I've included separate Od IDL=0 and Od IDL=2 numbers to distinguish the lack of optimizations from IDL=2 penalties. IDL=2 exacts a 2.6x penalty for map insertion, 2.4x for unordered_map insertion, and essentially 0 for destruction (yay!).
Stephan T. Lavavej
Visual C++ Libraries Developer
stl@microsoft.com
Hi Mark,
I tried VC++ 11 release build, got similar result as you do, but once I changed the optimization flag to /Ox, it gets much faster, here is my result:
VC++11 Release with /Ox flag
E:\>HashTest.exe
Read in 1000000 strings
Testing container: unordered_map
Filling... 0.164 Deleting... 0.007
... <9 lines deleted by mrn>
Entries: 74208, Fill time: 0.1611, Delete time: 0.0082
Testing container: unordered_map
Filling... 0.192 Deleting... 0.006
... <9 lines deleted by mrn>
Entries: 74208, Fill time: 0.1909, Delete time: 0.0072
Testing container: map
Filling... 0.485 Deleting... 0.011
... <9 lines deleted by mrn>
Entries: 74208, Fill time: 0.4868, Delete time: 0.0102
Testing container: map
Filling... 0.63 Deleting... 0.01
... <9 lines deleted by mrn>
Filling... 0.64 Deleting... 0.01
Entries: 74208, Fill time: 0.6278, Delete time: 0.0094
VC++11 Release default settings
E:\>HashTest.exe
Read in 1000000 strings
Testing container: unordered_map
... <9 lines deleted by mrn>
Filling... 0.592 Deleting... 0.018
Entries: 74208, Fill time: 0.5939, Delete time: 0.02
Testing container: unordered_map
Filling... 0.634 Deleting... 0.015
... <9 lines deleted by mrn>
Entries: 74208, Fill time: 0.6227, Delete time: 0.0117
Testing container: map
Filling... 1.576 Deleting... 0.014
... <9 lines deleted by mrn>
Filling... 1.568 Deleting... 0.016
Entries: 74208, Fill time: 1.5708, Delete time: 0.0156
Testing container: map
Filling... 1.736 Deleting... 0.012
... <9 lines deleted by mrn>
Filling... 1.736 Deleting... 0.011
Entries: 74208, Fill time: 1.735, Delete time: 0.0123
g++ 4.6.1 with -O3
$ a.exe
Read in 1000000 strings
Testing container: unordered_map
Filling... 0.168 Deleting... 0.019
... <9 lines deleted by mrn>
Entries: 74208, Fill time: 0.158, Delete time: 0.0191
Testing container: unordered_map
Filling... 0.177 Deleting... 0.006
... <9 lines deleted by mrn>
Filling... 0.184 Deleting... 0.006
Entries: 74208, Fill time: 0.181, Delete time: 0.0065
Testing container: map
Filling... 0.798 Deleting... 0.015
... <9 lines deleted by mrn>
Filling... 0.792 Deleting... 0.015
Entries: 74208, Fill time: 0.802, Delete time: 0.0159
Testing container: map
Filling... 0.968 Deleting... 0.007
... <9 lines deleted by mrn>
Entries: 74208, Fill time: 0.9329, Delete time: 0.0075
@Lailin:
Good test - I tend to use the defaults for Release mode under Visual Studio, but I did jack up g++ to -O3, I probably should have compared apples to apples and left g++ options to the default as well.
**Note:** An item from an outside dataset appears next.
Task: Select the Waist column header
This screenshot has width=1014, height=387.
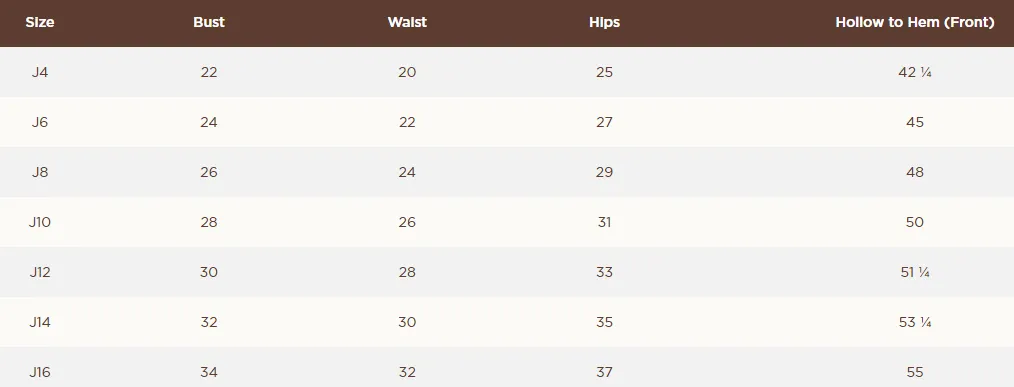Action: [x=407, y=22]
I wonder if /Ox changes the ITERATER_DEBUG_LEVEL value from 1 to 0?
- Mark
Mark Nelson> I wonder if /Ox changes the ITERATER_DEBUG_LEVEL value from 1 to 0?
Optimizations don't affect _ITERATOR_DEBUG_LEVEL. In VC10+, IDL defaults to 0 (no checking, maximum speed) in release mode (the /MT or /MD options) and defaults to 2 (exhaustive correctness checks, including iterator invalidation) in debug mode (the /MTd or /MDd options).
In release mode, IDL=1 can be explicitly requested. This provides a set of security checks (including out-of-bounds access, but NOT including iterator invalidation). If an attacker is attempting to exploit a buggy program that misuses the STL, and IDL=1 detects such misuse, it terminates the program. This downgrades whatever the attack would have been, to a denial of service which is the least bad result. In VC8 and VC9, this used to be the default in release mode (when it was called _SECURE_SCL=1), but we changed the default in VC10 because of the performance penalty. IDL=2 cannot be requested in release mode (you get an error if you try).
In debug mode, both IDL=0 and IDL=1 can be explicitly requested.
IDEs and build systems typically pair release mode with optimizations, and debug mode without optimizations, but they aren't fundamentally linked.